Christine put a hand on his shoulder and smiled up at him. It was a sparkly smile, one that said, Have no fear. “At this point, there is no best based on taste. The ripening process hasn’t shifted into full swing. We’re doing damage control, which means damage will be done, but more good than harm.” She stepped closer, bringing the coconut smell of sunscreen and the light scent of vanilla. “Just think, this is only five thousand cases worth of grapes. You want to bottle eighty.” And then, grinning, she pushed him forward and they got down to business.
She paired them up—Flynn and Nate, Slade and Christine—and they started down two parallel rows. One person cut. The other person tied off vines. She assigned the children to clean up. Faith and Truman with Flynn. Grace with Slade.
The children pushed the bins, darting in to grab cut vines and grape clusters and shoot them into the bins like writhing basketballs. Abby darted back and forth beneath the trellises to see how everyone was doing.

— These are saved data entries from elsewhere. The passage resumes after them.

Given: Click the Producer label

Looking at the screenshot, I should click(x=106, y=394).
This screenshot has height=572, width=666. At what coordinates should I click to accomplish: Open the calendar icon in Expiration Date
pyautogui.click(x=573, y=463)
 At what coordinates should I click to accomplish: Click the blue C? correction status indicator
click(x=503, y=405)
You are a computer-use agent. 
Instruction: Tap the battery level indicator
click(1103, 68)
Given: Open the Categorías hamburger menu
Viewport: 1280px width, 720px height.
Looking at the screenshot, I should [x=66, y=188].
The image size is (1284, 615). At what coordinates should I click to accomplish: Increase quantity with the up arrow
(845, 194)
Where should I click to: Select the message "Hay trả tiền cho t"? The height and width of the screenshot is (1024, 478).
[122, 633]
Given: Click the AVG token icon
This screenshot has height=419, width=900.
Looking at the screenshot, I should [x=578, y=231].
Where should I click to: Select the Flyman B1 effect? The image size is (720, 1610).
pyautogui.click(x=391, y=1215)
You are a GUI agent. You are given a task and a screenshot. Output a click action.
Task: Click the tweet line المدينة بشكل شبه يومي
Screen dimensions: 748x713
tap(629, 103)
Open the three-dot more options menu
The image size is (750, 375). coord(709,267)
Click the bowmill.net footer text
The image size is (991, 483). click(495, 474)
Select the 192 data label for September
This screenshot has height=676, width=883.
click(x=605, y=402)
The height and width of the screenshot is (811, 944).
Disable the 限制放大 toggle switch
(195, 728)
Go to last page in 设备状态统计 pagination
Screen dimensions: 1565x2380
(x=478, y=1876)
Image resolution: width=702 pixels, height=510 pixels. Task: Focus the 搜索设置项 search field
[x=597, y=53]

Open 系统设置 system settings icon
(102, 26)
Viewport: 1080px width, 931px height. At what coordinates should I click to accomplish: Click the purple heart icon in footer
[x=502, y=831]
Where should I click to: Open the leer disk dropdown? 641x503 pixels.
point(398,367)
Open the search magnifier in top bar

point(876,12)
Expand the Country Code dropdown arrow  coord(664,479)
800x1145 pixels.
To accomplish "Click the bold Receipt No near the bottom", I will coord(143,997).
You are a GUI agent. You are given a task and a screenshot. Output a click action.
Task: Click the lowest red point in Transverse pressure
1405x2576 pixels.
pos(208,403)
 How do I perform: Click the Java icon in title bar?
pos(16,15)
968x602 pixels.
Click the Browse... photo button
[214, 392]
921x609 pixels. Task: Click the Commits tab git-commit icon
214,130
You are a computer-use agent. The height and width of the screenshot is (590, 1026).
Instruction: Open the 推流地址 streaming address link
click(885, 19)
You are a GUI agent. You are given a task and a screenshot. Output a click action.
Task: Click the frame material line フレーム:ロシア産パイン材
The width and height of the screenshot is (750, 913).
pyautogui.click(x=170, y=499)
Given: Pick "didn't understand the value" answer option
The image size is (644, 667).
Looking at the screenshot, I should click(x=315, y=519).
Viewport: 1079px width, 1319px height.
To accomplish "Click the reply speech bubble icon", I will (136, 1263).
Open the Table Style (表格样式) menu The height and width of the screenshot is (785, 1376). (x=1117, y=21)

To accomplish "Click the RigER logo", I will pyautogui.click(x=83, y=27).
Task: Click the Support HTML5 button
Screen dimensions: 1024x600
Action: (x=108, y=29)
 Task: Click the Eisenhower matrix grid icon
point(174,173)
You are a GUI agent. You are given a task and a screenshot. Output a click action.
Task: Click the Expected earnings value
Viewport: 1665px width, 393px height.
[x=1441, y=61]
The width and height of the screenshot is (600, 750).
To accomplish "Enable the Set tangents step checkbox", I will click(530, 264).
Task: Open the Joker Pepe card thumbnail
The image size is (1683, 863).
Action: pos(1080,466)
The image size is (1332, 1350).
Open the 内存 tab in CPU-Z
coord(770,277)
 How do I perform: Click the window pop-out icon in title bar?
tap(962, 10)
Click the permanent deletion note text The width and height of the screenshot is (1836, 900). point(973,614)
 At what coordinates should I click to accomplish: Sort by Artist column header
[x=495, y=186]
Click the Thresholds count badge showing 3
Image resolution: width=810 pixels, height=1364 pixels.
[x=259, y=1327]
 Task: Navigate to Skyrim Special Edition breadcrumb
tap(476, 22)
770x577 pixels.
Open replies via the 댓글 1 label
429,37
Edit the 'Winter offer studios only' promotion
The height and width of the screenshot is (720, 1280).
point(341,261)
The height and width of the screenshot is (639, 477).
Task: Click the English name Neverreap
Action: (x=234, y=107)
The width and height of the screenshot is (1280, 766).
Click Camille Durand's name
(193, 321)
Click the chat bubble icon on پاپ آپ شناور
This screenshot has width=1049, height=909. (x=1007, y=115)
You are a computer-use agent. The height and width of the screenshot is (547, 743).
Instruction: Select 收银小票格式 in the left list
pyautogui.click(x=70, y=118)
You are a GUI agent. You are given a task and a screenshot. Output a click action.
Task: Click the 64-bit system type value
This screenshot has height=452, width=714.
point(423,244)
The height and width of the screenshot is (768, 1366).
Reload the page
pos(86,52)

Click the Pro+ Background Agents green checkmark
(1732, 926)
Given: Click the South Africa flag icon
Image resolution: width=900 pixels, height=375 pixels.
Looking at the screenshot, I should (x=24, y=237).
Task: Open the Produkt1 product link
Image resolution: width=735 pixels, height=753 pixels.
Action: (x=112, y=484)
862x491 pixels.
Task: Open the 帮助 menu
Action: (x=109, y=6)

“Did I fail a test?” Slade grumbled, his shirt clinging to his back, sweat trickling down his spine.
Christine knelt a few feet ahead of him, cutting clusters. She glanced back, her furrowed brow barely visible beneath that floppy hat he was starting to envy.
“I got paired with teacher,” he clarified.
That made her laugh. “You seemed stressed out about the work. I thought you needed reassurance. Go with the flow. Trust in nature.”